Required work >> Please output each entry exactly as it appears.

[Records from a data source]
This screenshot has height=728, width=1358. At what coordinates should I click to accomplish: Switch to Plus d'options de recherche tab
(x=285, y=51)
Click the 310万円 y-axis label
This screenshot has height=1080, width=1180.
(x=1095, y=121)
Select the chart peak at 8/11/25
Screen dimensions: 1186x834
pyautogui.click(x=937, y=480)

Solution >>
This screenshot has height=728, width=1358. At what coordinates should I click to accomplish: Switch to Plus d'options de recherche tab
(x=285, y=51)
Click the 310万円 y-axis label
This screenshot has height=1080, width=1180.
(x=1095, y=121)
Select the chart peak at 8/11/25
Screen dimensions: 1186x834
pyautogui.click(x=937, y=480)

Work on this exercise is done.